Function wrapping with Javascript Decorators

One of the best uses for ES7/Javascript 2017 decorators is adding additional functionality to a function. This article will discuss the basics of decorators and show some patterns that can be used to help write cleaner code.

Note: ES7/Javascript 2017 decorators are still in proposal, so this may be subject to change. At the time of this writing, Oct 2015, Decorators work with Babel version 5.8.23.

For starters, decorators must be attached to objects. They work by mutating the property definition in a similar fashion to directly defining a property via defineProperty.

To facilitate this, decorator functions accept the following arguments:
1) target - the object that owns the property
2) name - the name of the property
3) descriptor - the property descriptor used in defineProperty

Of particular note in the descriptor is the value property. This property contains the function definition.

With the ability to override the descriptor and with access to the default target object, you can override the value property and extend functionality by wrapping the original function in additional logic.

Basic function wrapping

Here is an example of using a decorator to add start and end logging to a function. Our basic function has been decorated with the logger function.

let example = {  
  @logger
  logMe() {
    console.log('I want to be logged');
  }
};

We need to define a decorator function that will add start and end logging. This will override the value property on the descriptor.

// Decorator function for logging
function logger(target, name, descriptor) {

  // obtain the original function
  let fn = descriptor.value;

  // create a new function that sandwiches
  // the call to our original function between
  // two logging statements
  let newFn  = function() {
    console.log('starting %s', name);
    fn.apply(target, arguments);
    console.log('ending %s', name);
  };

  // we then overwrite the origin descriptor value
  // and return the new descriptor
  descriptor.value = newFn;
  return descriptor;
}

When called this will produce the following output.

$ babel-node --stage 1 logger.js
starting logMe  
I want to be logged  
ending logMe  

So here is what is going on with the decorator function. The original function definition is contained in descriptor.value. This is what gets invoked.

We can overwrite this property with a new function that applies our own logic and still invokes the original function! In order to call the original function will use apply to bind the original function to our target and pass arguments.

Customization

That's all well and good, but what if we want to customize the message? In order to do this, we simply turn our decorator function into a factory function and use closure scope to pass in our customizations via arguments. What?!? Here, take a look at this...

What is we want to customize the message by passing it to the decorator?

let example = {  
  @logger('custom message starting %s', 'custom message ending %s')
  logMe() {
    console.log('I want to be logged');
  }
};

To accomodate this, our decorator function accepts two arguments and immediately returns the decorator function.

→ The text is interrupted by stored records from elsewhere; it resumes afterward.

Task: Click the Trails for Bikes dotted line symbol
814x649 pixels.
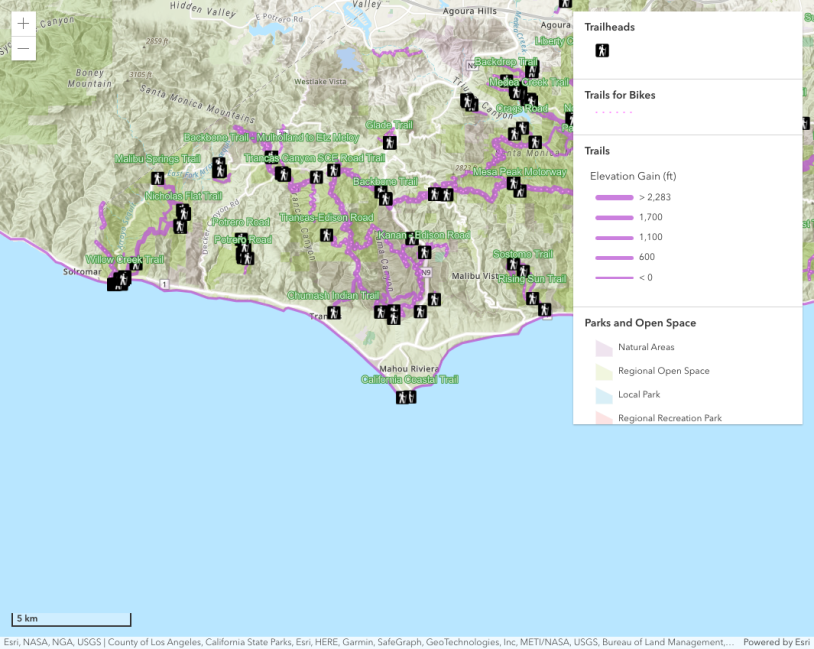Action: tap(614, 113)
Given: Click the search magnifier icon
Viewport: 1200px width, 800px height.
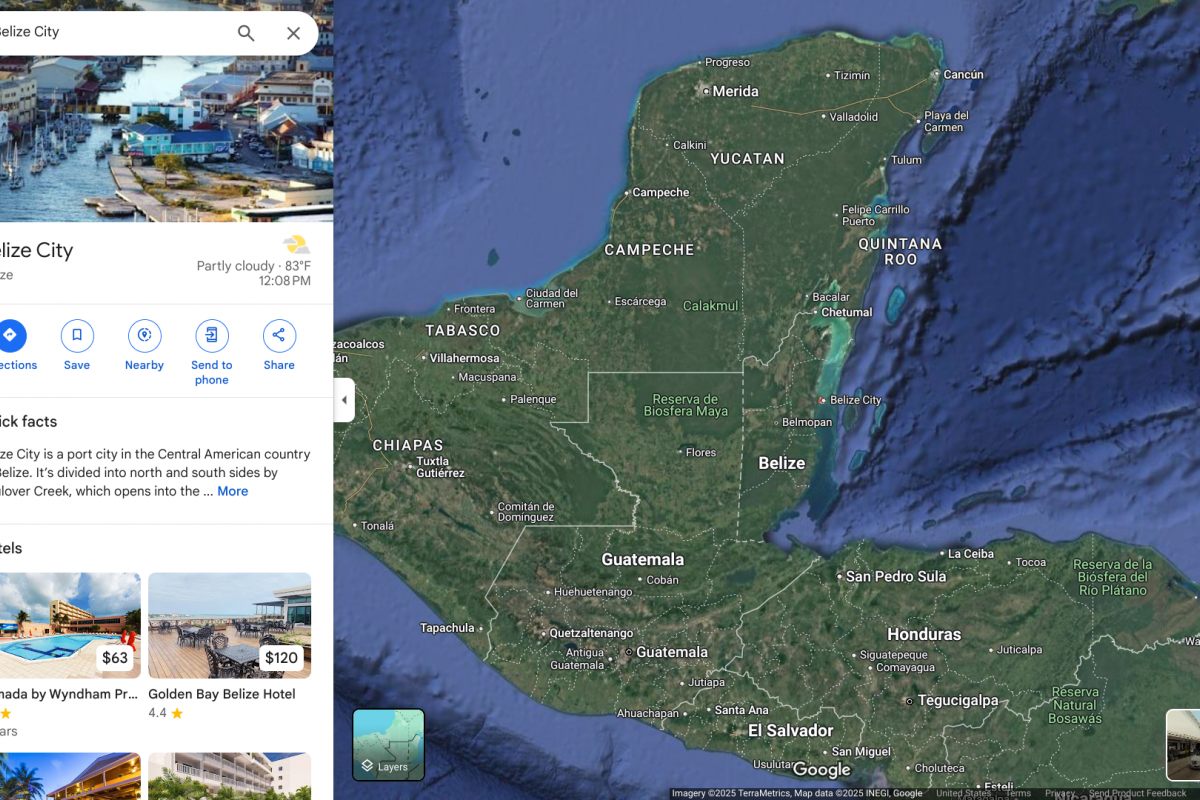Looking at the screenshot, I should point(246,33).
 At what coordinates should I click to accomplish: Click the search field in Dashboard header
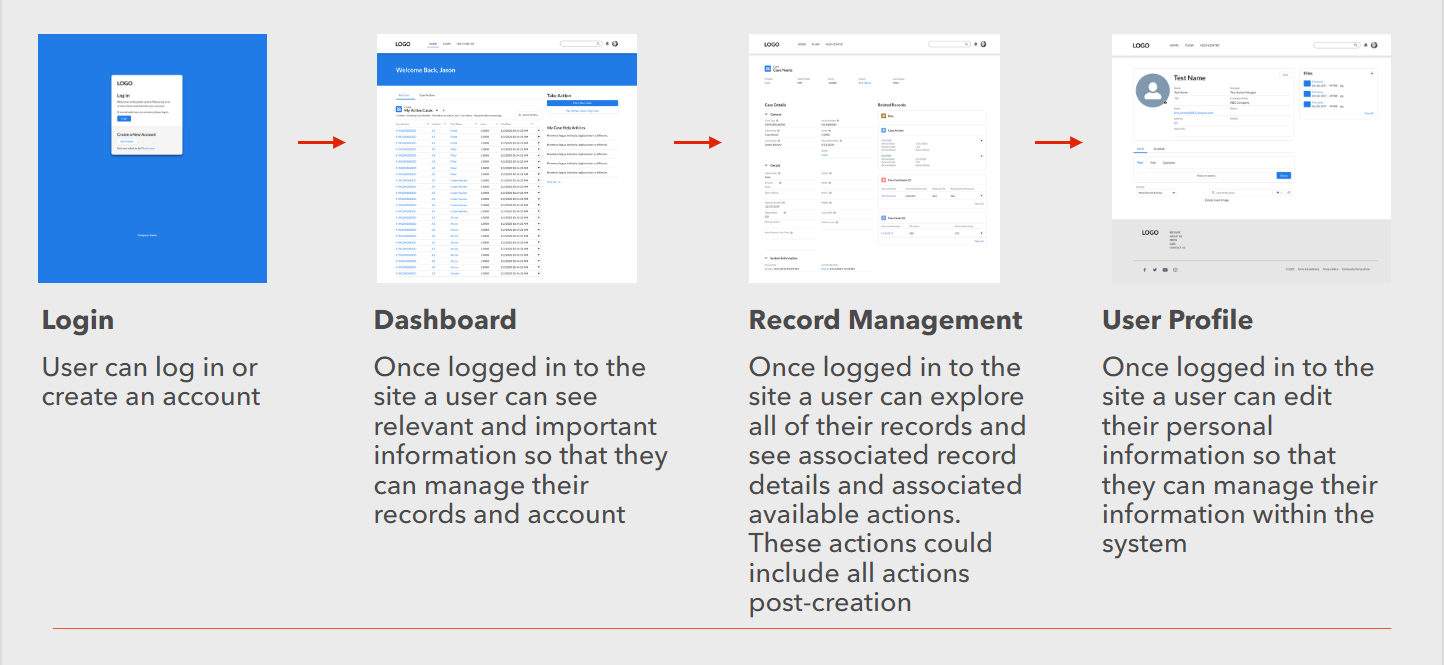[x=580, y=44]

// Decorator function for logging that accepts custom arguments
function logger(startMsg, endMsg) {  
  return function(target, name, descriptor) {

    // obtain the original function
    let fn = descriptor.value;

    // create a new function that sandwiches
    // the call to our original function between
    // two logging statements
    let newFn  = function() {
      console.log(startMsg, name);
      fn.apply(target, arguments);
      console.log(endMsg, name);
    };

    // we then overwrite the origin descriptor value
    // and return the new descriptor
    descriptor.value = newFn;
    return descriptor;
  }
}

When called, this produces the output:

$ babel-node --stage 1 better-logger.js
custom message starting logMe  
I want to be logged  
custom message ending logMe  

You can continue to get fancier or create a wrapping utility to reduce the boilerplate... but that's the jist of it! Happy coding.